Non-coders' guide to the web

These pages introduce some of the building blocks of the web, and should help you better "hack" web content and platforms to communicate more clearly online.

  1. How the Web Works: What everyone should know about algorithms, platforms, databases, search engines, and URLs to understand how information moves online.
  2. Creating Web Content: How to use basic web elements such as HTML and CSS, as well as everyday tools like your Gmail editor to create richer multimedia content.
  3. Remixing Online Content: How to seamlessly (and ethically) integrate images, text, and videos from others into your own online work. 

How the Web Works

Algorithms

According to Time Magazine, the average Facebook user has access to about 1,500 posts every day but only views 300. That means you may never see 80% of the content posted to your network, and Facebook decides what you will and will not see. Algorithms are sets of programmatic rules that help platforms like Facebook decide what information you'll see, and in what order. Algorithms are designed by humans, though, and reflect the assumptions and biases of their designers. Here are a few questions to help you consider how algorithms shape your access to information on sites like Google and Facebook:

How does my activity on this platform change the results?

Facebook tracks users' engagement with every post, and then reshapes your News Feed to show you content that you're most likely to interact with again. In other words, every time you like or comment on a post, or click through to view the content, you're telling Facebook: "show me more like this."

How does my current location change these results?

Google uses your location to determine which search results to show you. "For example, if you’re in Seattle, when you search for coffee shops, you'll see ones that are nearby" (via Google). This can be pretty handy when you're looking for coffee shops, but may cause problems or confusion when you're looking for scholarly information. Is an article from the UC Berkeley website necessarily more relevant to you than one from Harvard, for example?

Is the content you want to see the same as the content that the platform wants you to see?

One major stream of revenue for Facebook is from Pages. Owners of Pages usually have to sponsor posts to get them to show up in your News Feed, and unless you go out of your way to tell Facebook that you want to see posts from a specific Page in your feed, it's in Facebook's economic interest to force the Page to pay for placement. 

Does recent content get pushed to the top of your feed? Do more popular posts show up first? 

Most online platforms, including many news publications, privilege recent posts over older content. It's also increasingly common for news publications and others to use popularity (e.g., trending topics) as a metric for relevance. In scholarly research, however, neither recency nor popularity may work as helpful filters, and you might need to take extra steps (to search by a date range, for example) to counteract those defaults.

Can I tune the results?

Facebook allows you to adjust your News Feed preferences, by choosing which Friends and Pages you'd like to see first. Google also helps you view and control activity, including your search history, on your Google accounts. You can also turn off  location tracking in Google.

Activity:

Choose an online platform or app that sorts a lot of information into a stream or feed of some kind—something like Instagram, Yelp, or Buzzfeed—and try to answer the following questions, looking at their homepage, your feed, or the search results on the site.

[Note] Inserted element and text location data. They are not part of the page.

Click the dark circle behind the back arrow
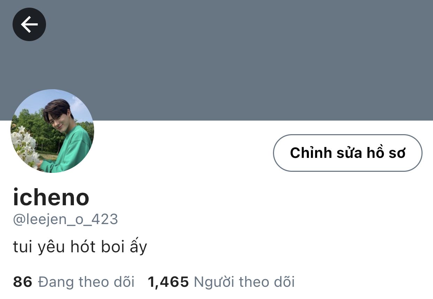The height and width of the screenshot is (299, 433). click(29, 24)
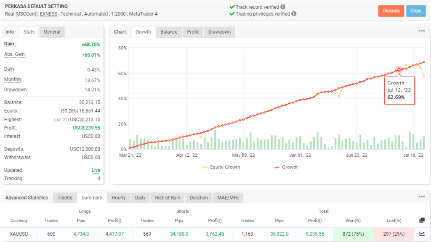Switch to the General tab in the Info panel
Viewport: 431px width, 242px height.
pos(52,32)
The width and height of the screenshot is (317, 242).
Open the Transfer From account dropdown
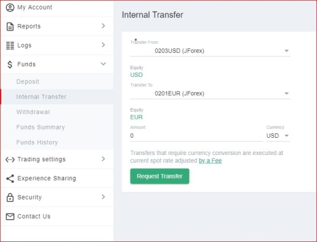pos(210,51)
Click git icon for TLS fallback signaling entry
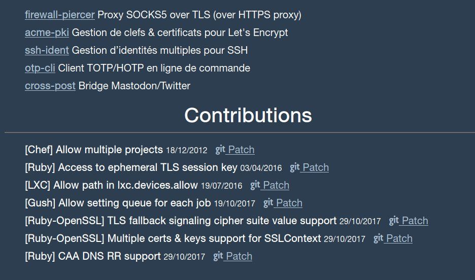This screenshot has height=280, width=475. point(394,220)
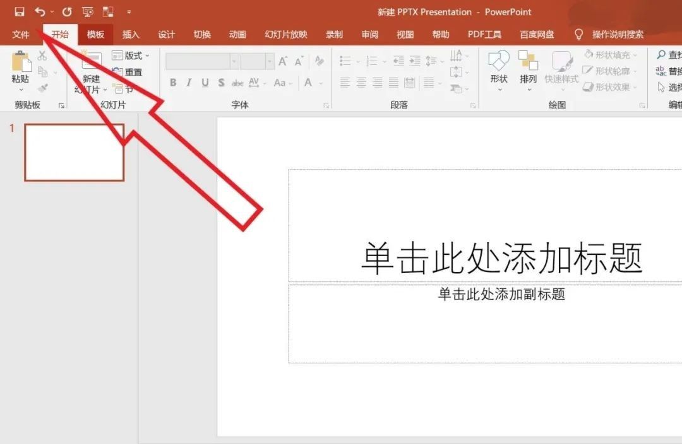This screenshot has height=444, width=682.
Task: Switch to the Insert (插入) tab
Action: pos(131,35)
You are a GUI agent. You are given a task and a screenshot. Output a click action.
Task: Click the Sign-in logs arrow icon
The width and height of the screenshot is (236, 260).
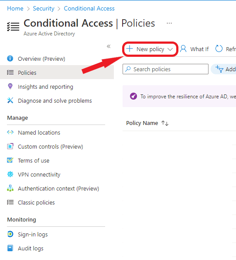10,234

  1. How is the content sorted?
  2. Is the information presented in a way that's related to actions you've taken in the past? Or your search history?
  3. Do they privilege newer content over old content?
  4. What role does popularity play in how it's sorted?
  5. What information does the platform want you to see? Why?

Hacking URLs

We tend to take URLs for granted, but modifying URLs can help you share or save effective links to search results from library databases, search engines, and many other dynamically-generated websites like Facebook.

Check out the URL diagram below for a Google Scholar search. Look at the end of the URL: the query string after the question mark, hl=en&q=text+mining, tells Google Scholar what to search for. In this case it will search Google Scholar for English language results for the keywords "text mining."


parts of a URL

 


  • https:// is the protocol. Be wary of submitting any information on an http site (the "s" stands for security).
  • The host is scholar.google.com, which can be further broken down by:
    • google.com, the domain and scholar, the subdomain. Subdomains aren't very well regulated, so beware of scam sites using subdomains like paypal.ripoff.com.
    • .com is the top-level domain here. Anyone can sign up for a .org or .com site, so those are essentially meaningless, but .edu sites are only available for accredited educational institutions and so may be more trustworthy for some kinds of research.

Activity:

  1. Can you change the search terms for the URL below to find information in the library about intersectionality and race instead of digital literacy?

    http://search.ebscohost.com/login.aspx?direct=true&bquery=(digital+AND+literacy)&type=0&site=eds-live
     

  2. URLs to commercial sites often include a lot of tracking information that helps companies to track your behavior online. Can you modify this Amazon URL to remove the tracking code and still find books by David Foster Wallace?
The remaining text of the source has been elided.